Timbre

Voto

PROCESSO: 00058.032226/2020-66

RELATOR: ADRIANO PINTO DE MIRANDA

 

da competência

A Lei nº 11.182/2005, em seus artigos 8º e 11, estabelece a competência da ANAC para adotar as medidas necessárias para o atendimento do interesse público e para o desenvolvimento e o fomento da aviação civil, bem como a competência da Diretoria Colegiada para apreciar, em grau de recurso, as penalidades impostas pela ANAC. 

A Lei nº 11.182/2005, em seu art. 8º, incisos XVI e XXXV, combinado com o art. 64 da Lei nº 9.784/1999, estabelece a competência da Agência para fiscalizar as aeronaves civis, seus componentes, equipamentos e serviços de manutenção e decidir, em último grau de recurso, sobre as matérias de sua competência.

Adicionalmente, a Resolução nº 472/2018, em seu art. 46, delimita quando o recurso à Diretoria é cabível, quais sejam, nos casos de multa acima de R$ 100.000,00 (cem mil reais) ou na aplicação de sanções de cassação ou suspensão, como é o caso em tela.

Nesse sentido, fica evidente a competência da Diretoria Colegiada da Agência para apreciar o recurso administrativo em análise.

 

DA análise e fundamentação

Conforme exposto no Relatório[1], trata-se de recurso administrativo[2] protocolado pelo interessado em virtude de decisão conjunta de processos sancionadores autuados devido a supostas irregularidades nos registros da OS 015/18 e na Ficha de Peso e Balanceamento correspondente da aeronave PT-HDT. 

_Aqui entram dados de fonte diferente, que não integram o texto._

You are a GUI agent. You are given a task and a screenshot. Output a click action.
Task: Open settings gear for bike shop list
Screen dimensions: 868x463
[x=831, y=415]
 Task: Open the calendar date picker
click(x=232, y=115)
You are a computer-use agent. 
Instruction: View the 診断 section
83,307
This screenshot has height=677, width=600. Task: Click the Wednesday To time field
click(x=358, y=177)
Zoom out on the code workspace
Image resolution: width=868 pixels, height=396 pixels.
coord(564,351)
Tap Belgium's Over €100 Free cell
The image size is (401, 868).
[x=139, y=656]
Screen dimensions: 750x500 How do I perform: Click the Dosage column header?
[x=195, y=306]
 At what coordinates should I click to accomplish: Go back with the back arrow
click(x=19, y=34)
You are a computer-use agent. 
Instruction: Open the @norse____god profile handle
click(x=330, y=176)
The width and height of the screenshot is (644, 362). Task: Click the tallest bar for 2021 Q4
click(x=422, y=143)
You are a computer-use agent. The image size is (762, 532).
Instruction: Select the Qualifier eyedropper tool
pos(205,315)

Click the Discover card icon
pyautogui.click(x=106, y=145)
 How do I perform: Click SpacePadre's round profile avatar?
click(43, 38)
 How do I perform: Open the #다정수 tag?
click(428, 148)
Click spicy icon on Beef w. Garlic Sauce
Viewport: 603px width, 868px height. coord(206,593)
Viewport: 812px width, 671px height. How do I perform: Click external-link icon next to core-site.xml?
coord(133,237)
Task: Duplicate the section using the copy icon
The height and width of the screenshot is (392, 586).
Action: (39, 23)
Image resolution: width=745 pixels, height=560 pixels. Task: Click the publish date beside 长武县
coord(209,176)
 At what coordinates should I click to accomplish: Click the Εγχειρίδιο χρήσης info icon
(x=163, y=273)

De partida, o recorrente pleiteia reforma da decisão questionando o uso de relatos fornecidos pela polícia civil e apresentando uma série de depoimentos e evidências que comprovariam a prestação do serviço de peso e balanceamento. Grande parte dos questionamentos se revolvem acerca da data informada nos documentos apresentados à Agência. Neste ponto, considero que caberia à esfera judicial a ponderação quanto à admissibilidade de tais provas para a comprovação de tais alegações. No entanto, reitero que, a partir da denúncia recebida, a fiscalização da ANAC também atuou para coletar evidências acerca do descumprimento da legislação aplicável, não cabendo qualquer questionamento acerca da veracidade dessas evidências. 

Conforme fundamentado na Decisão de Primeira Instância[3], foram consideradas outras inconsistências e irregularidades com relação aos registros efetuados, mais especificamente discrepâncias identificadas quanto aos certificados de calibração apresentados e quanto às diferentes versões da ficha de peso e balanceamento, sendo constatada a apresentação de três versões do mesmo documento, inclusive com valores de pesagem distintos em uma das fichas. Sobre esses documentos, a defesa menciona tão somente as irregularidades relacionadas a calibração da balança não apresentando fatos novos acerca da produção desses documentos. 

No entanto, nos termos da fundamentação constante no Parecer nº 322/2020/GTFI/GEOP/SFI, a fiscalização da ANAC identificou que: 

Em avaliação mais detalhada, verifica-se que a ficha de peso e balanceamento da aeronave PT-HDT enviada fisicamente à ANAC (4443574) difere daquela obtida pela Agência durante vistoria da aeronave entre 03 e 05/09/2019 (4396262). Não obstante, uma terceira versão do documento foi enviada à ANAC pela operadora da aeronave PT-HDT no processo 00066.001818/2020-37, cuja cópia foi anexada neste processo no Anexo 2 (4563441).

[...]

Observa-se que as três fichas possuem mesma numeração, mesma data e se referem à mesma aeronave PT-HDT.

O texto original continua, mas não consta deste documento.